Subjects were enrolled in the Zimmerman Program for the Molecular and Clinical Biology of VWD as previously described.14 Informed consent was obtained from all subjects or their guardian if the subject was under age 18. Healthy control subjects 18 and older were recruited from participating centers via advertisement and were included if they were over the age of 18 and willing to complete study enrollment. VWD subjects were enrolled at clinic visit and through advertisement at some centers. Exclusion criteria included a pre‐existing diagnosis of VWD. Specific attempts were made to enroll diverse ethnic groups. Healthy control subjects reported bleeding symptoms and donated a single blood sample for VWF testing and genetic analysis. VWD subjects reported bleeding symptoms and donated a blood sample at the time of enrollment, but were also eligible for follow‐up visits (not addressed here). Participants self‐identified race and ethnicity, but were given the option to decline answering. Sanger sequencing of the full length VWF gene, including intron and exon boundaries, was performed as previously described.15 VWF antigen was performed by ELISA assay, VWF ristocetin cofactor activity was performed by automated agglutination, and FVIII levels were obtained via one stage clotting assay as previously described.14 VWF propeptide was measured by ELISA as previously described.16 ABO blood group was assigned by detection of isohemagglutinins.9 Bleeding score was calculated using the ISTH bleeding assessment tool.17 Only subjects with data available for all categories were analyzed. Sample size was determined based on the total number of subjects enrolled during the course of the study.
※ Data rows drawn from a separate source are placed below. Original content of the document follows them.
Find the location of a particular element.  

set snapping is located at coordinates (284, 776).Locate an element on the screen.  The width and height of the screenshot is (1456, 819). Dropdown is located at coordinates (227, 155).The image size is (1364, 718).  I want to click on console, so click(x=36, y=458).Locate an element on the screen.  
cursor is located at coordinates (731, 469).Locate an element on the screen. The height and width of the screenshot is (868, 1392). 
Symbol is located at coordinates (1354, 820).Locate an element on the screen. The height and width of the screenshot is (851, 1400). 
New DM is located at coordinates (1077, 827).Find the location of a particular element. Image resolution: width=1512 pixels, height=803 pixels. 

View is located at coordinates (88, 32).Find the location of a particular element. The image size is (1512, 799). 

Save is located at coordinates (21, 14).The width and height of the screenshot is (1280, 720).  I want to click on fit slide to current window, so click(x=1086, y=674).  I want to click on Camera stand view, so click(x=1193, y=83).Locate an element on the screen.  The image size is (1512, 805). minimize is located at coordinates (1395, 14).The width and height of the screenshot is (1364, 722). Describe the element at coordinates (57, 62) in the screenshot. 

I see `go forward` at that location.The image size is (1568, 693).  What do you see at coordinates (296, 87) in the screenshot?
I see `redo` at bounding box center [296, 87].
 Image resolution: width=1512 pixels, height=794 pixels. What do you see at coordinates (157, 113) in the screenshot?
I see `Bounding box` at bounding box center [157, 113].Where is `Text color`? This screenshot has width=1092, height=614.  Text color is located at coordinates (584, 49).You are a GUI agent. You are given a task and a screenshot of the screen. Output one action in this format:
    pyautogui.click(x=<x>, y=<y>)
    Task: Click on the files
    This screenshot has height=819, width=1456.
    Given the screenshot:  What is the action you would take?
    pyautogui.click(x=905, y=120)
Subjects were divided into cohorts based on their underlying diagnosis. Healthy controls were adult subjects recruited as controls with no previous diagnosis of a bleeding disorder or VWD. Type 1 VWD subjects were those with a VWF:Ag and/or VWF:RCo <30 IU/dL at the time of study enrollment. Type 2 VWD subjects had laboratory findings consistent with the type 2 VWD variant in question. Type 3 VWD subjects had undetectable VWF (either at study entry or on a historical sample if the study entry sample was obtained while on treatment).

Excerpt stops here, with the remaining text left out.